WHAT THIS TASK INVOLVES
Beneath this line sits some data. Return only its lines from the one holding "Where should I click to: Open a new" through the one holding "Click the display order instruction text", inclusive, exactly, with the images removed.

WORKING DATA
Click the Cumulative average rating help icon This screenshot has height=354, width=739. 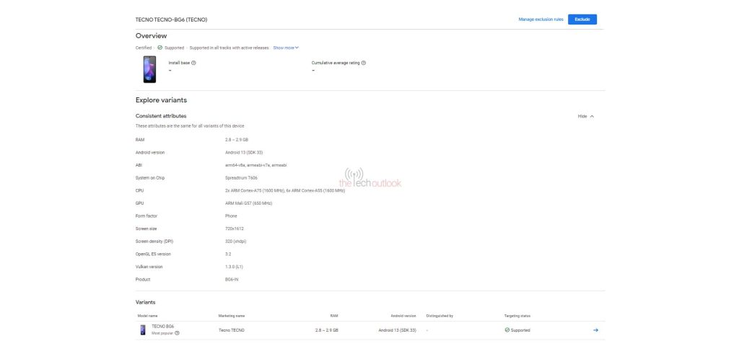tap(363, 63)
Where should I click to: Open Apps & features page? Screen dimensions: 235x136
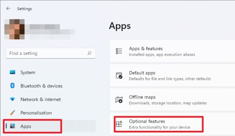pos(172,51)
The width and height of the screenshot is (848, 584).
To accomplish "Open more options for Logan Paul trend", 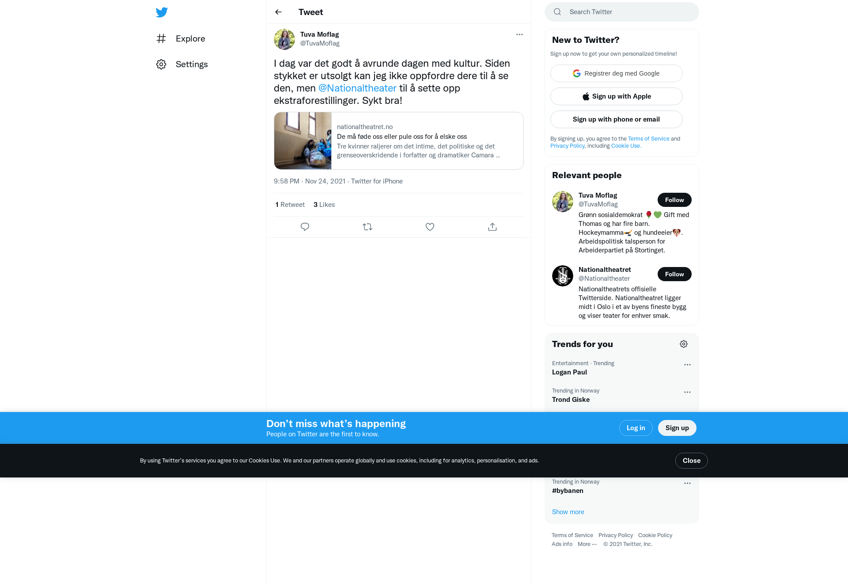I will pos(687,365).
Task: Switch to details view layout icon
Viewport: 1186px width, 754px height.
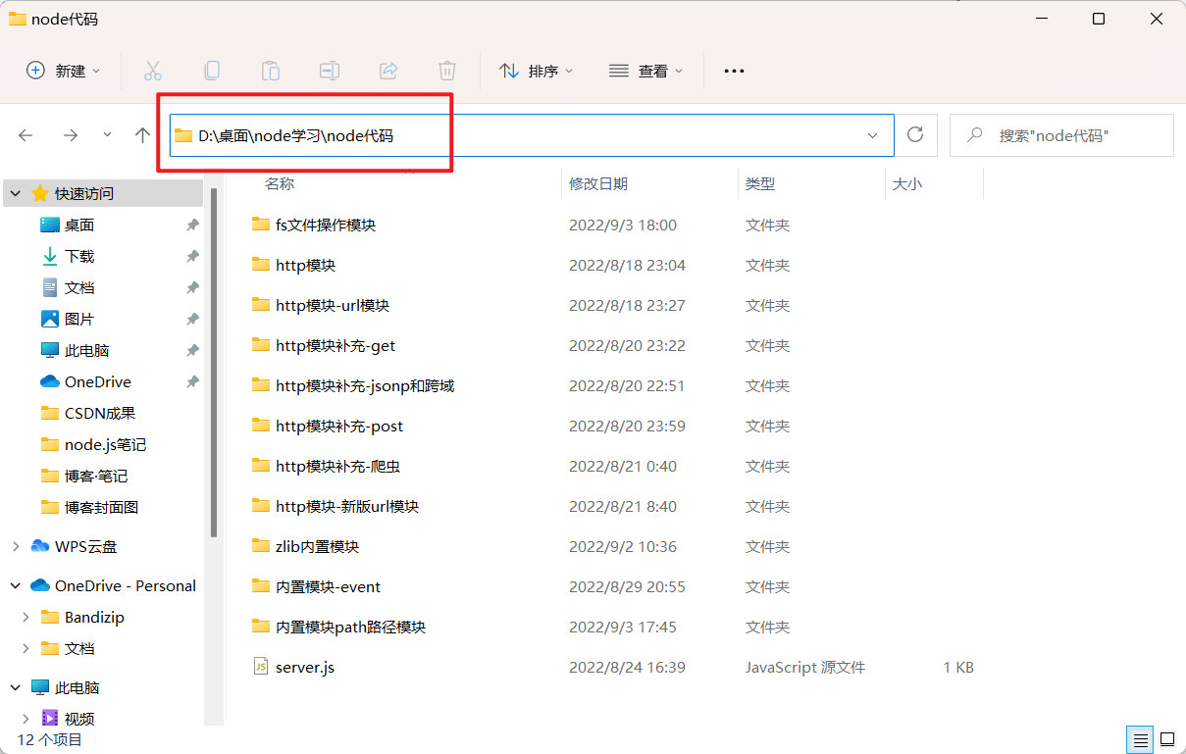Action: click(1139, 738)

...

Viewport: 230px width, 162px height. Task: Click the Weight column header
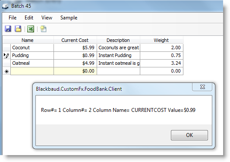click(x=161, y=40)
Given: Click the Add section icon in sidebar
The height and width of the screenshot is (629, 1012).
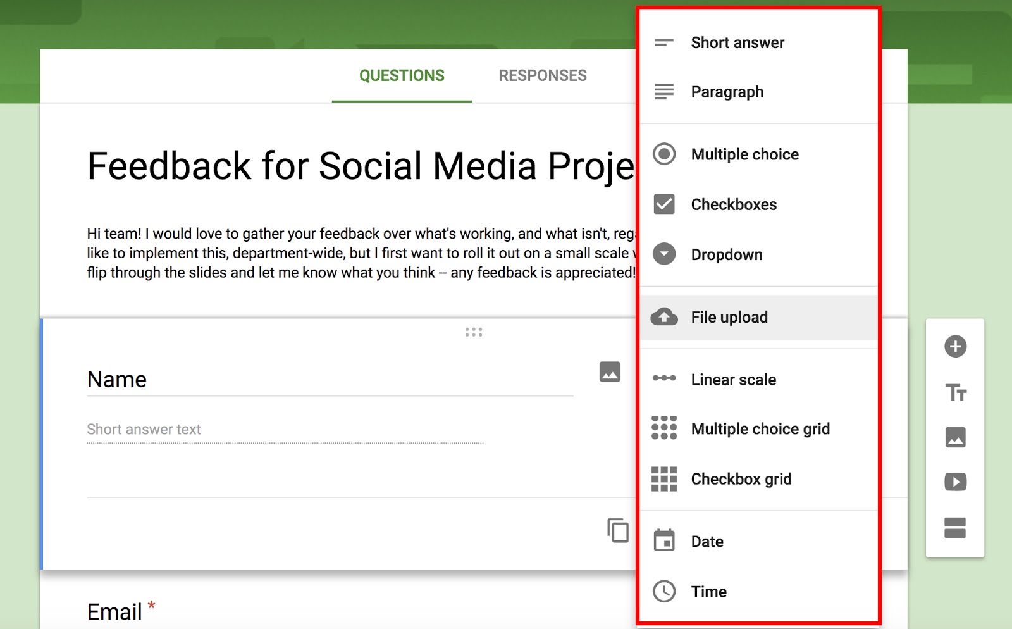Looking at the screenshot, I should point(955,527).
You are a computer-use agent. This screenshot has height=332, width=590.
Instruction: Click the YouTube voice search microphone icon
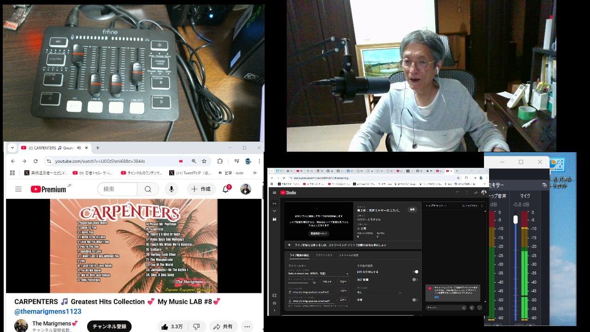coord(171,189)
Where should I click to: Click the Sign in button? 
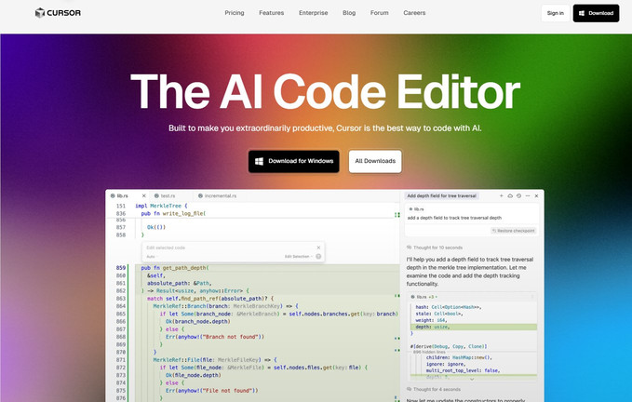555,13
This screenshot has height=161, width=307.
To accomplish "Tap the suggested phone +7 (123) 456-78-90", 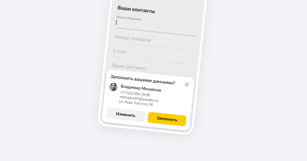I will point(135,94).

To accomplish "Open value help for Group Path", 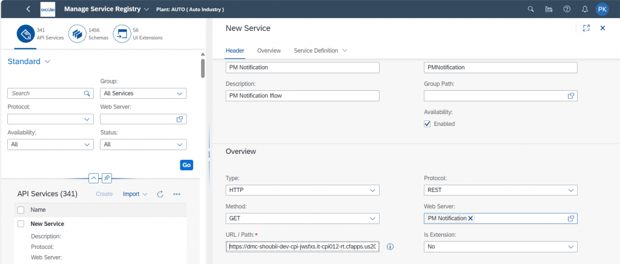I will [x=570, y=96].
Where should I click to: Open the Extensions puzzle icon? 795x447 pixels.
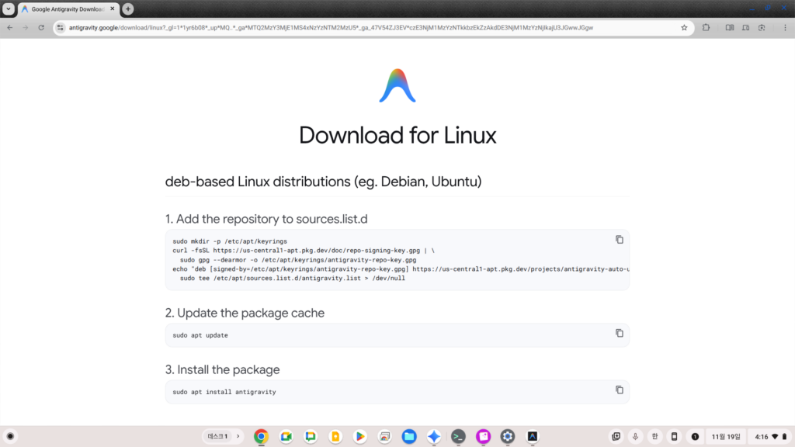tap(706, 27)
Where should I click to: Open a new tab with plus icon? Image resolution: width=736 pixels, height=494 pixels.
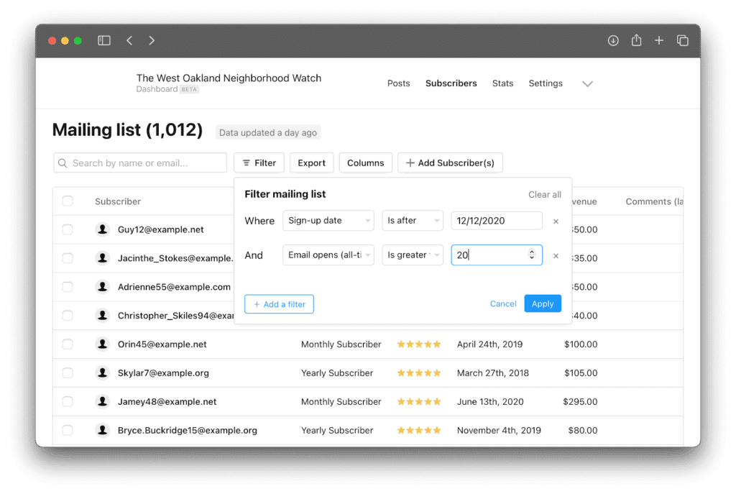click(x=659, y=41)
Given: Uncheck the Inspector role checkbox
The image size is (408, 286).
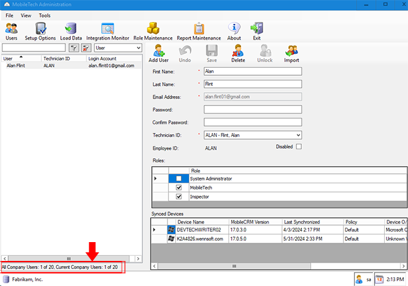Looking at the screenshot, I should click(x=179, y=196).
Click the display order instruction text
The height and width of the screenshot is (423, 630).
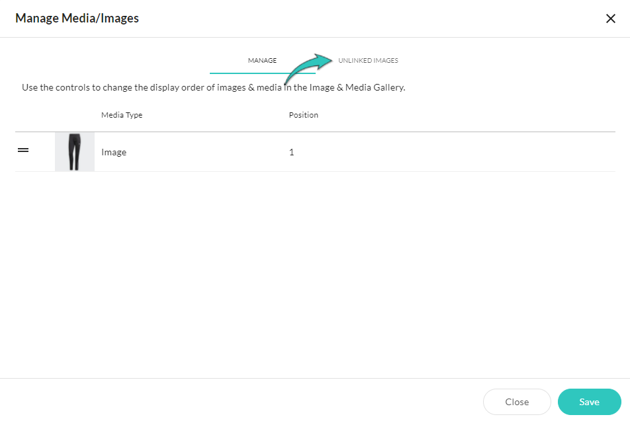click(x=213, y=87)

--

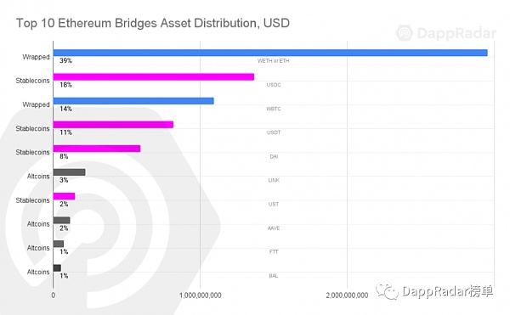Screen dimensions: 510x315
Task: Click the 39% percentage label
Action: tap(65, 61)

YOUR SOLUTION
Where should I click to: Open a new tab with plus icon? Image resolution: width=736 pixels, height=494 pixels.
click(x=659, y=41)
Given: Uncheck the Inspector role checkbox
The image size is (408, 286).
Looking at the screenshot, I should click(x=179, y=196).
Click the display order instruction text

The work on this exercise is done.